In Amour, Austrian filmmaker Michael Haneke points his characteristic brilliant formal tact and penchant for thematic brutality and unemotional candor to the last days of an octogenarian couple. A paean to love, loss, illness, and decline, the film, without a trace of uplift or warm humanism, is as much about life as the as it is about the stark, inexorable truth of death. The movie is unsentimental, unconsoling, unflinchingly serious, and superbly crafted, and, for the first time in his career (The White Ribbon, Funny Games), Haneke manages to turn his chilly pessimism, intellectual grimness and detachment into something resembling empathy, tenderness, and compassion.

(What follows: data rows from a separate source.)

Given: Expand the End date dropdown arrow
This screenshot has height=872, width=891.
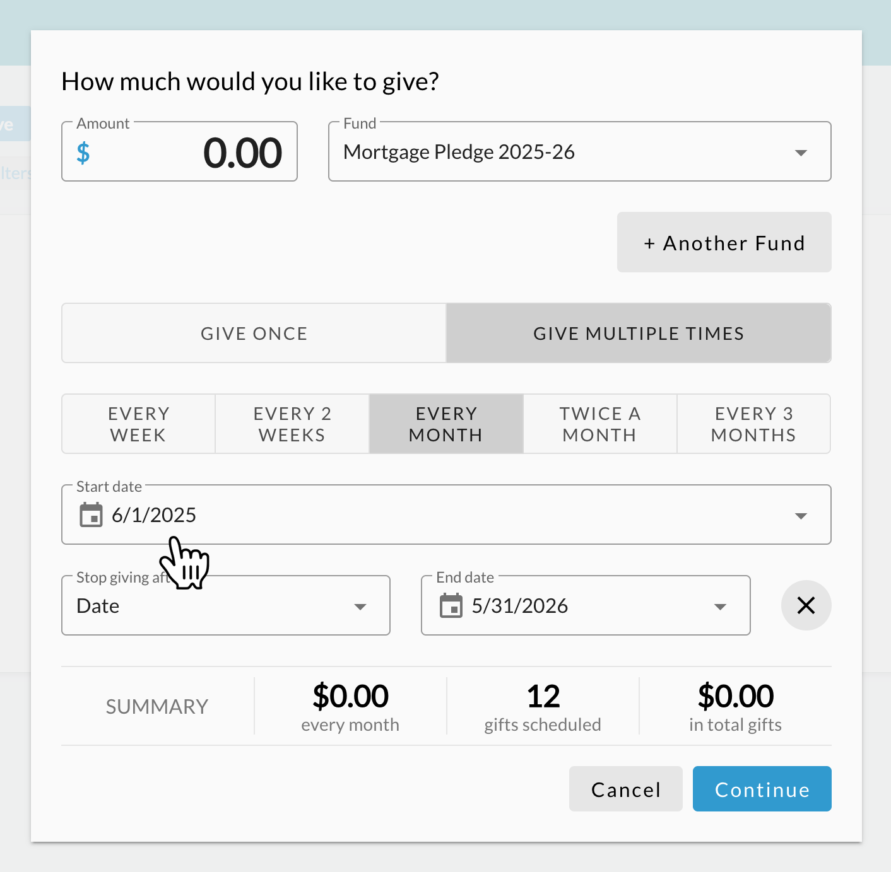Looking at the screenshot, I should [x=720, y=607].
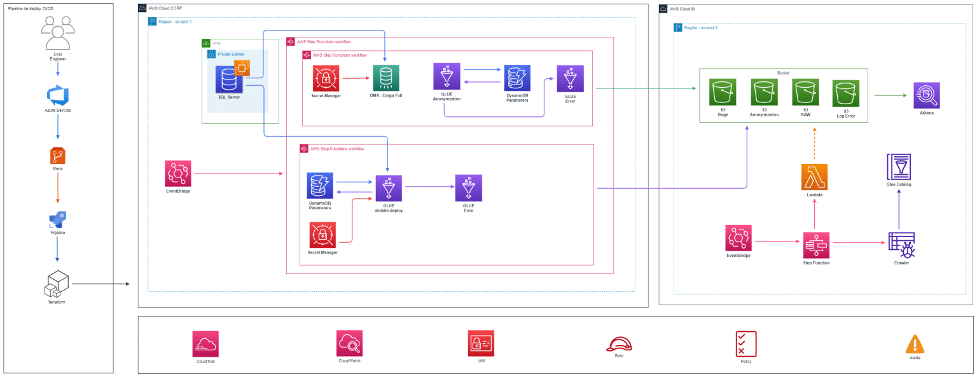Select the orange Repo git icon
Image resolution: width=977 pixels, height=377 pixels.
[x=57, y=154]
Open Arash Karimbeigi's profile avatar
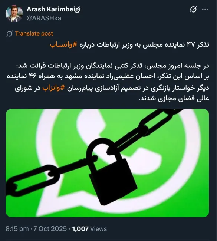The width and height of the screenshot is (217, 241). pos(14,13)
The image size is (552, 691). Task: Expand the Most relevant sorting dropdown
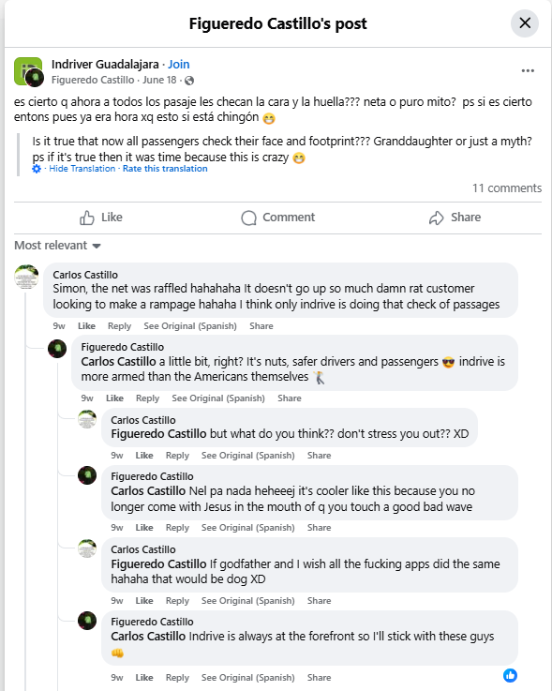click(x=58, y=246)
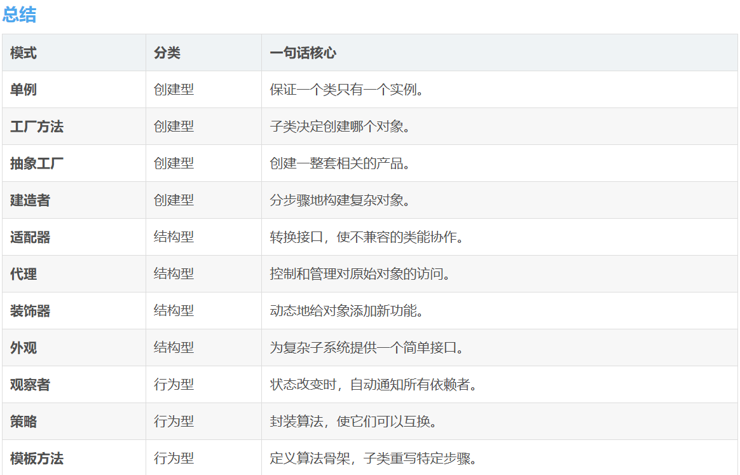Click the 总结 section heading
The image size is (740, 475).
[19, 15]
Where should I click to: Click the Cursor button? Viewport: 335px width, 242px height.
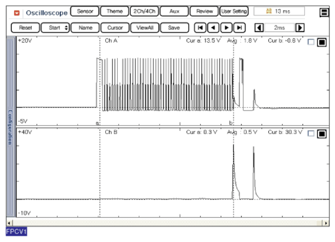click(115, 28)
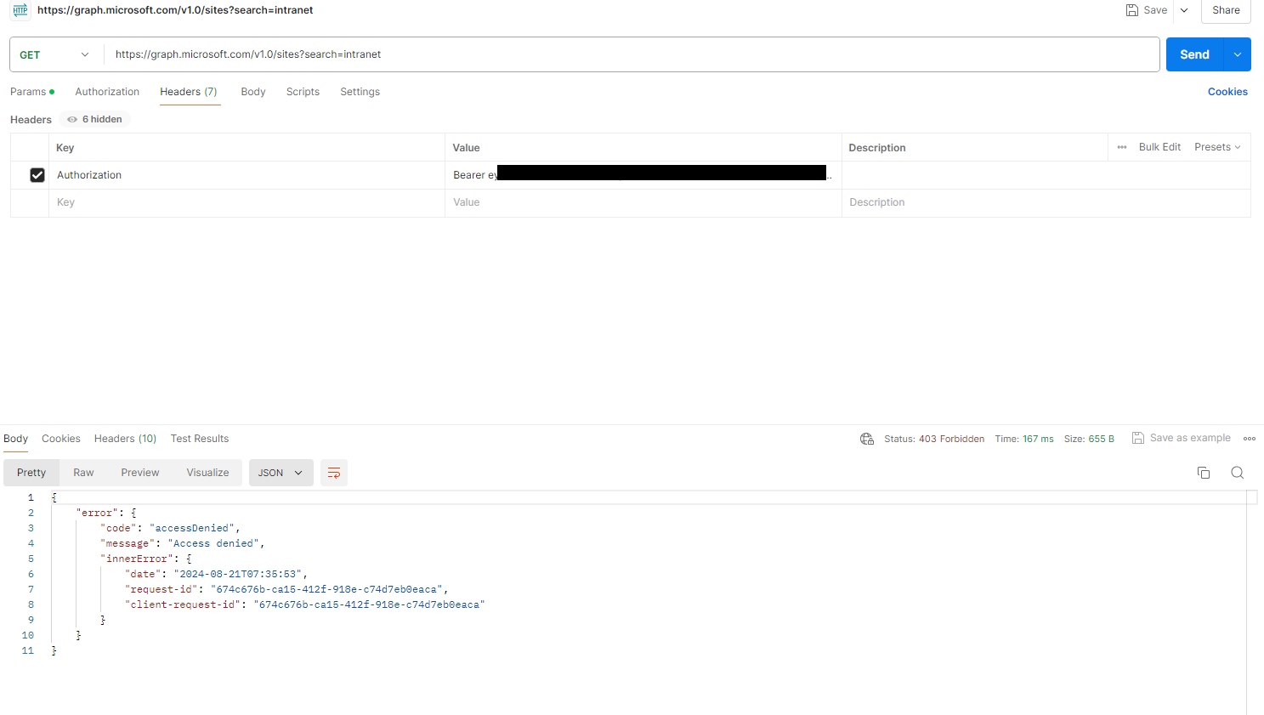Open response options via three-dots icon

click(1249, 438)
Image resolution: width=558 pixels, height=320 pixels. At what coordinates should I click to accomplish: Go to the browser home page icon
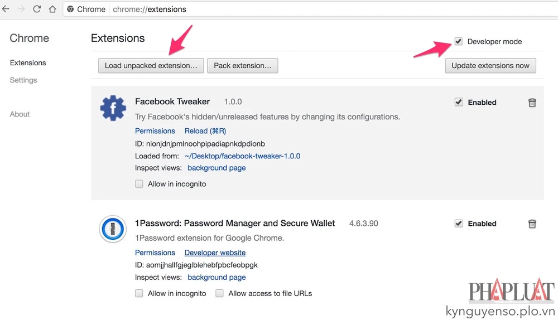(52, 9)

The opening credits roll over ascetic silence, and almost immediately we see the dead body of a woman lying on a bed, surrounded by wilted flowers. Life and beauty have faded, and throughout the film we see them diminish, wither away, and finally disappear. This kind of cold realism can hit close to home, reminding us of our grandparents, parents, even ourselves.
The woman is—or was—Anne Laurent (the frighteningly fantastic Emanuelle Riva), who, as the movie leaps back in time, lives in comfortable domestic intimacy and peace in an upper middle-class Parisian apartment with her husband Georges (Jean-Louis Trintignant). They are both retired music teachers, and the refined, restrained elegance of their lives is reflected through Haneke’s understated, austere style and cinematographer Darius Khondji’s low-key lighting.

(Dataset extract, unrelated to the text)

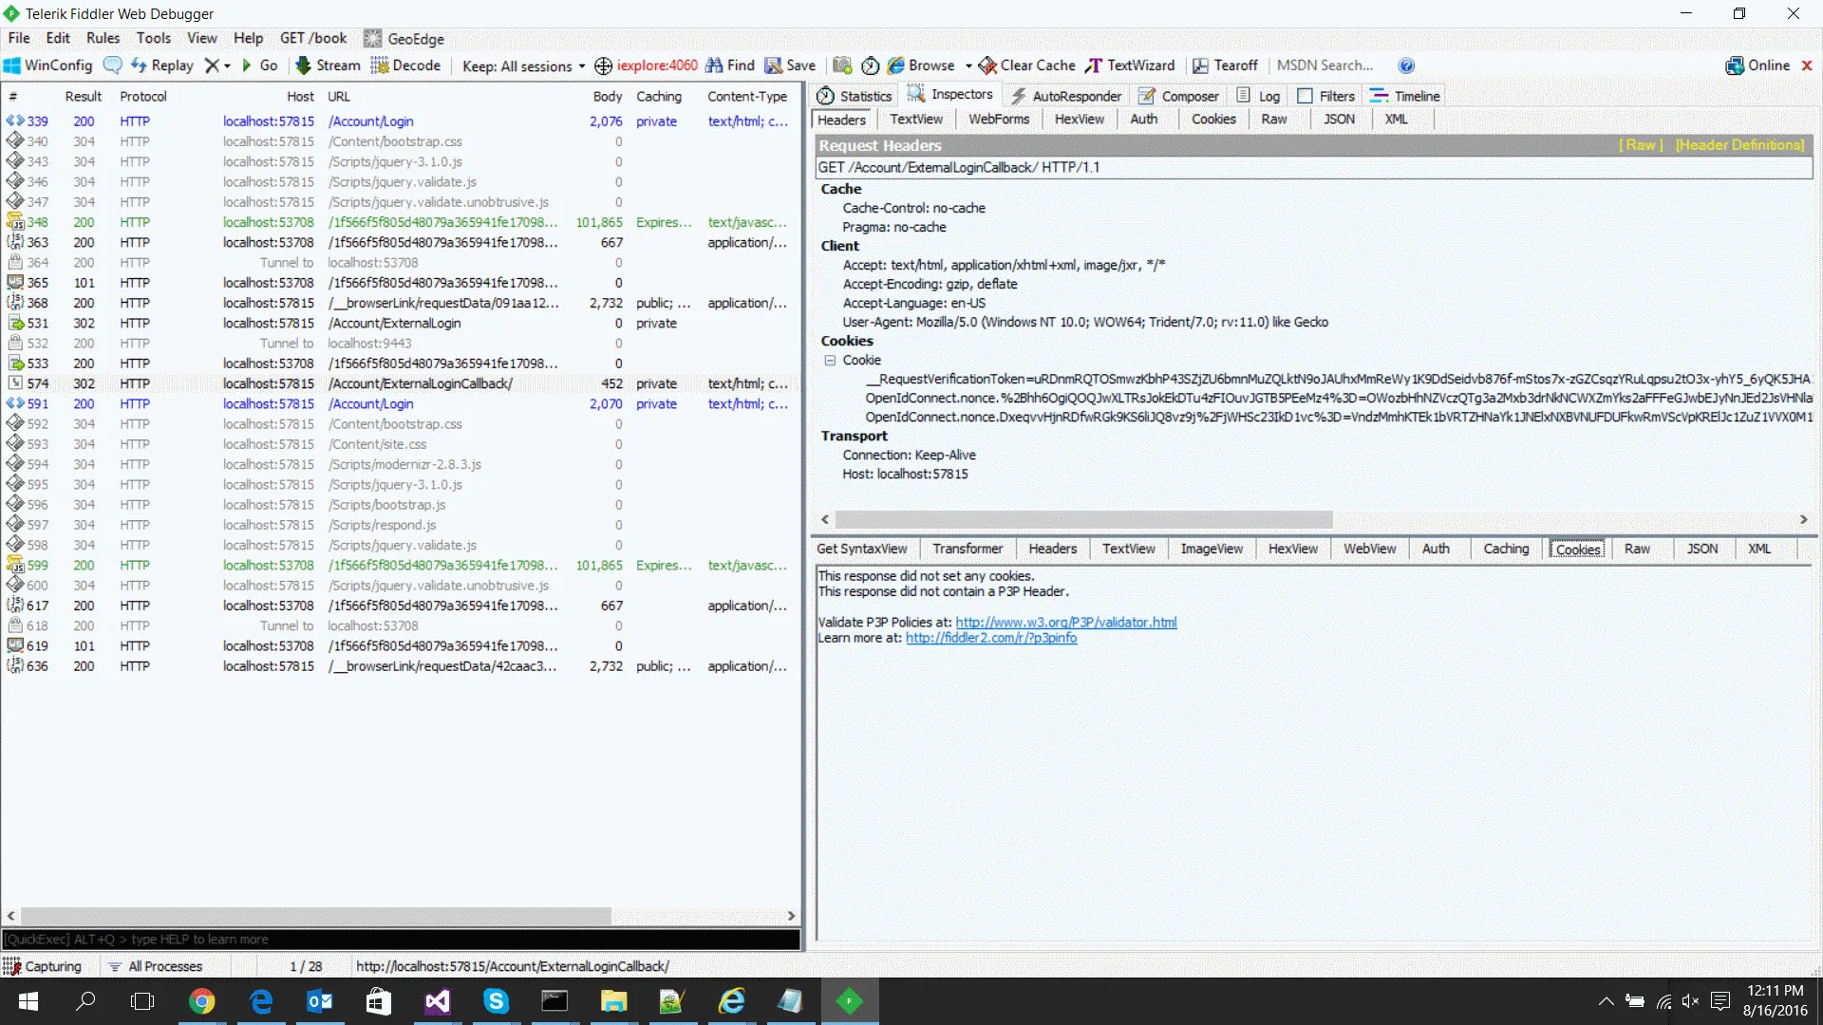
Task: Click the Header Definitions link
Action: click(x=1739, y=145)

Early into the film, they go to a concert of one of her former students, young pianist Alexandre Tharaud (playing himself). This marks the only time they will leave their home in the two hours’ running time. The long corridors and high-ceilinged rooms, the physical representation of their confinement, will become as familiar to us as the faces of the actors.
As they return home from the recital, the sense of order created through Haneke’s meticulous compositions and steady framing is breached when they find the lock on their front door has been broken by a would-be burglar—a theme of intrusion that will haunt the film, as unexpected guests, nurses, and even their daughter seem to invade their self-contained universe.

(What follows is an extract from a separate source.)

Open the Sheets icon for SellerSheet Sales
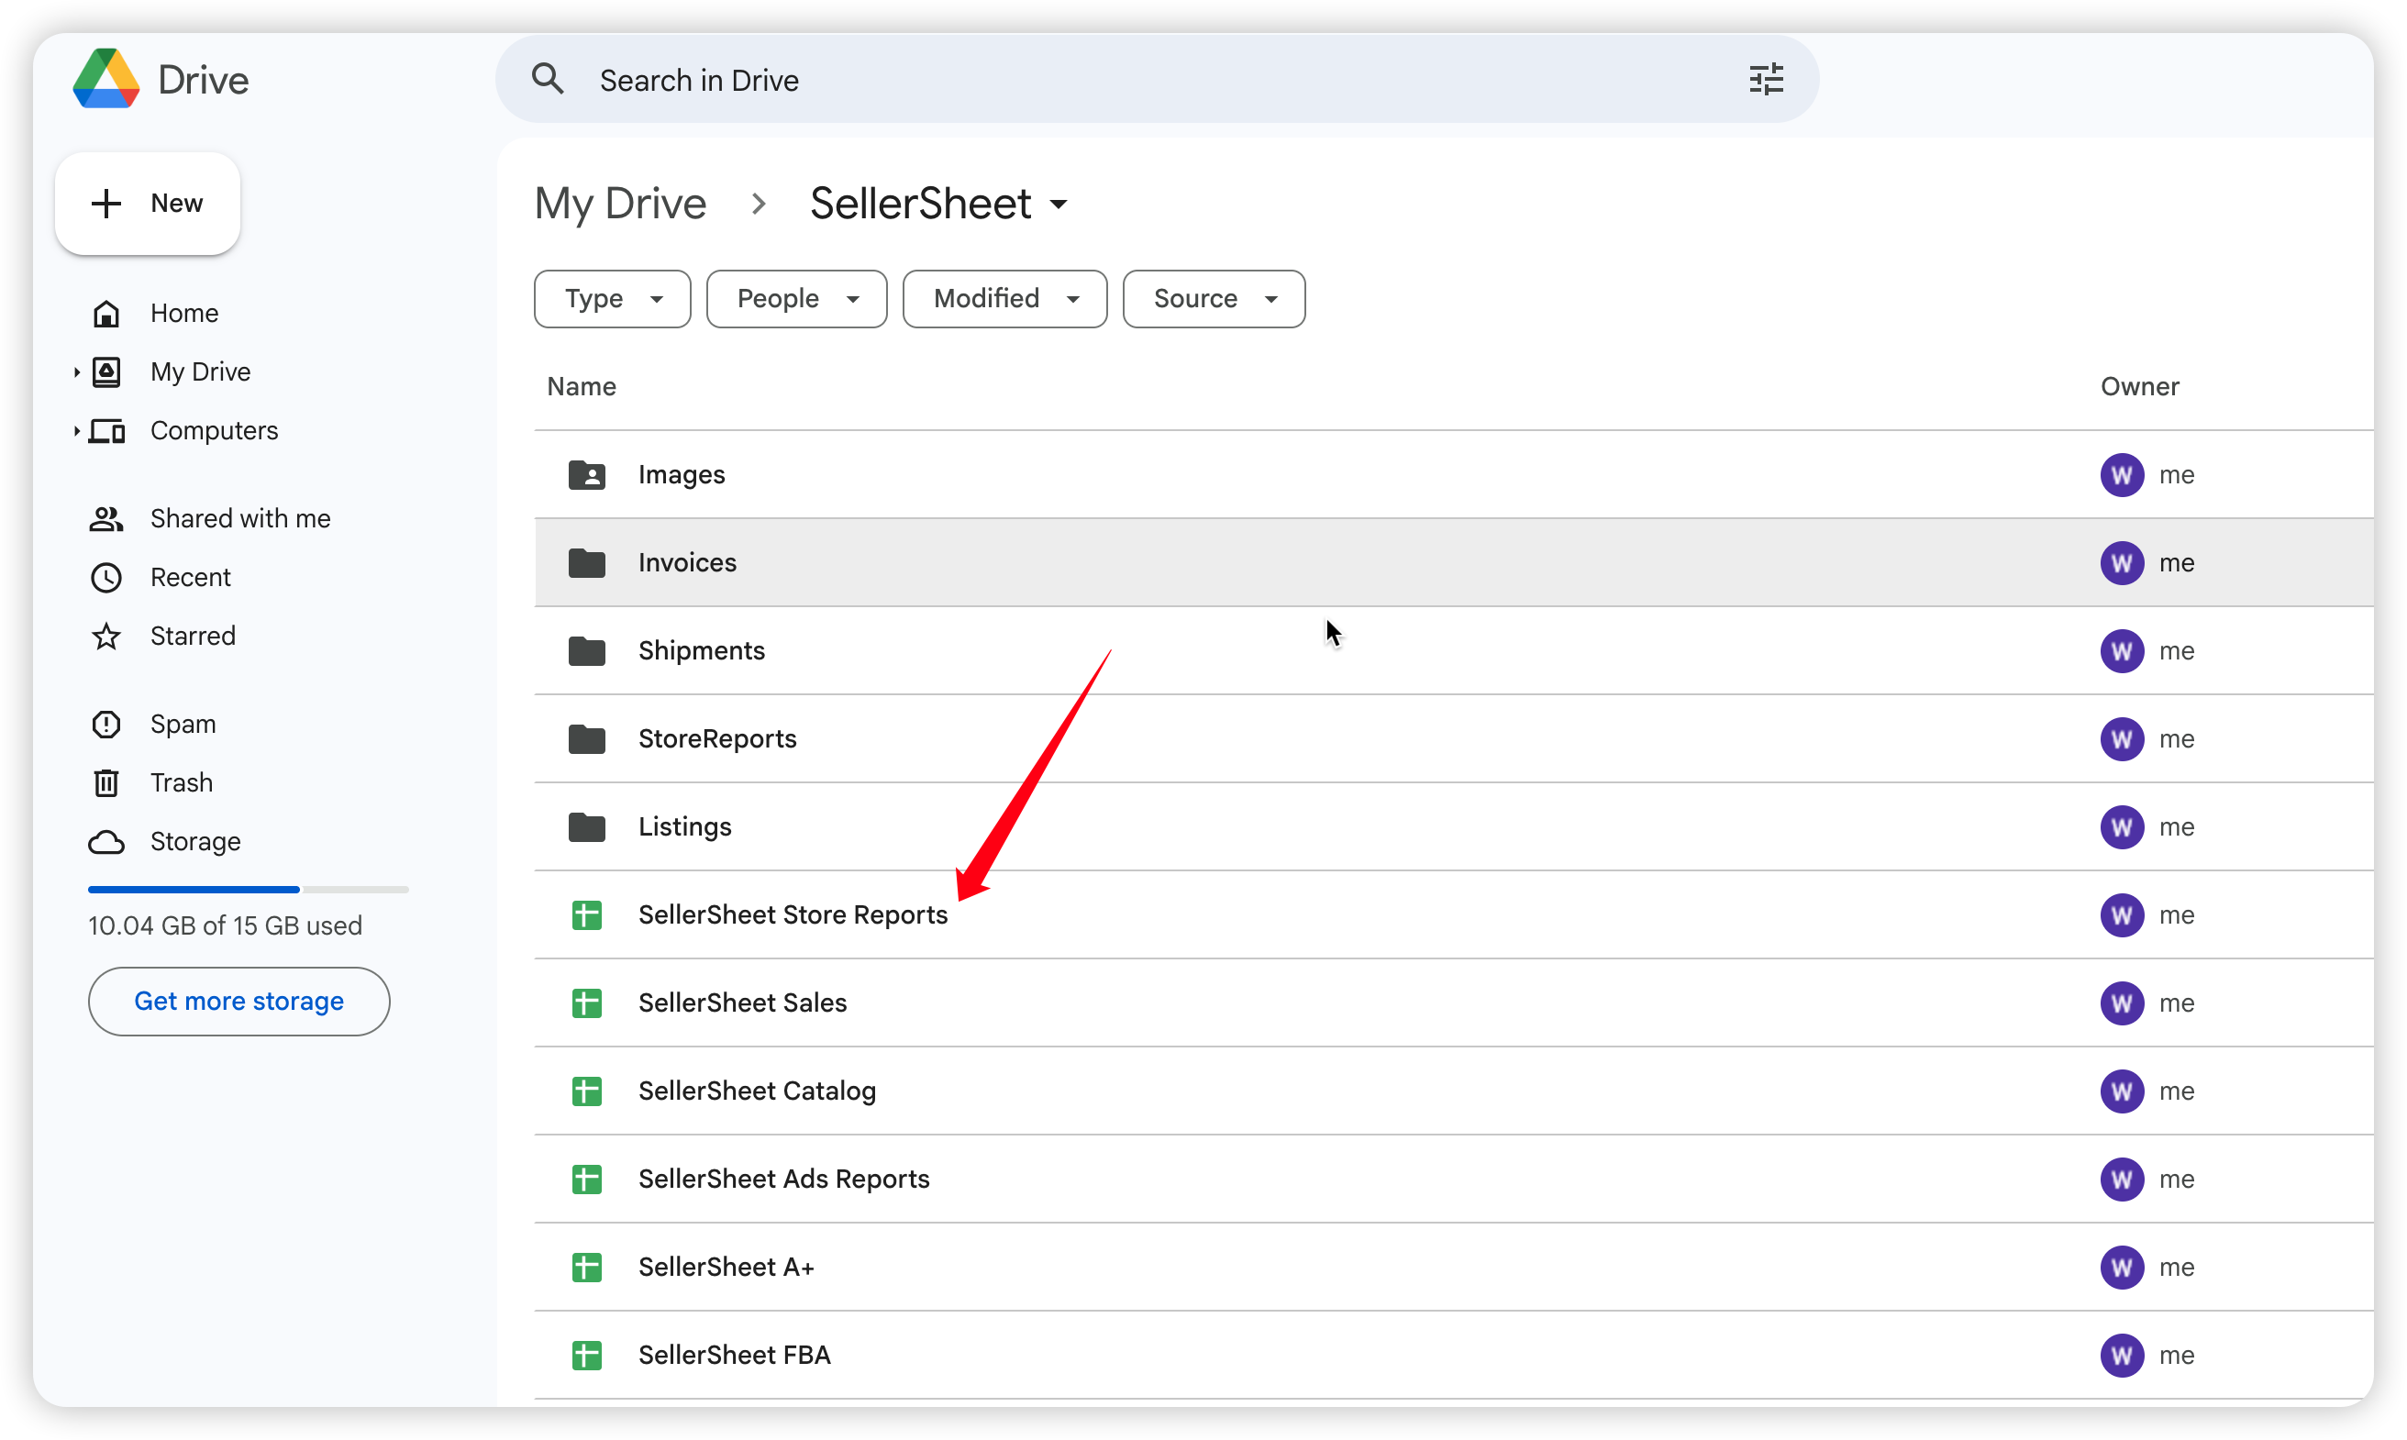The height and width of the screenshot is (1440, 2407). 586,1002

That night Anne sits up awake in bed, and at the breakfast table the next morning she temporarily falls silent and freezes, staring but unseeing, unaware of anything around her even as a worried Georges tries to bring her back. In a few moments, Anne returns to normal and seems to have no recollection of the episode. She goes to pour herself some tea and misses the cup. This is the first symptom in a series of strokes that mark her last painful months. We, like Georges, helplessly witness her demise, and Riva (nominated for an Academy Award she should have won) changes before our eyes, her features hardening into a mask of grief and suffering as her mind softens into the painlessness of senility.
“All this is a bit new,” Georges tells their well-meaning but self-absorbed daughter, Eva (Isabelle Huppert). “It’s all terribly exciting,” he says in deadpan monotone. The middle-aged woman is more concerned with what she thinks her father should be doing then what he is and the pain and heartbreak that comes along with it. She offers to help, but doesn’t sound like she means it. “We’ve always coped, your mother and I,” he reassures her and himself.
All the glamor is stripped away from these giants of French cinema until they are almost unrecognizable. Their natural, nuanced performances are what make the movie worth watching through the pain and sadness. “C’est long, une vie,” Anne says in a rare moment of clarity while looking through their photo album, and we understand they’ve had a full, rich life together.
True love is not equated with any grand romantic gesture. It’s a lifelong struggle (as the pigeon that keeps flying into their apartment will attest); it’s changing diapers, spoon-feeding, listening to wordless mumbles and howls day and night, and taking unthinkable actions of almost spiritual sacrifice. If that sounds difficult to watch, believe me, it is, but Amour is a piece of high art that, like all of the director’s works, requires effort.
One of the opening shots is from the point of view of a stage, regarding the appreciative audience at the passionate piano recital. There is life and beauty in this image, the auditorium full and animated, meant to mirror the movie audience. In the theater I saw Amour, the grand sum total of audience members—other than myself and the man I was with—was a staggering one, a man perhaps a few years younger than Georges. I understand, of course, why the film’s subject is not exactly box office hit material, and it is about as far as one could come from a crowd-pleaser or feel-good movie, but there is something so desperately touching in it besides the impeccable craftsmanship, that I can’t but be sad that people are not willing to put a bit of emotional effort in.
Haneke aims his insistent, loving, yet level gaze at the indignities and quiet desperation of growing old and dying and creates a movie filled with simplicity and feeling. It is almost too painful to bear, but not quite. Amour is beautiful, terrifying, moving, and confusing; it’s the closest the filmmaker has ever come to trafficking in the sentiment of the title.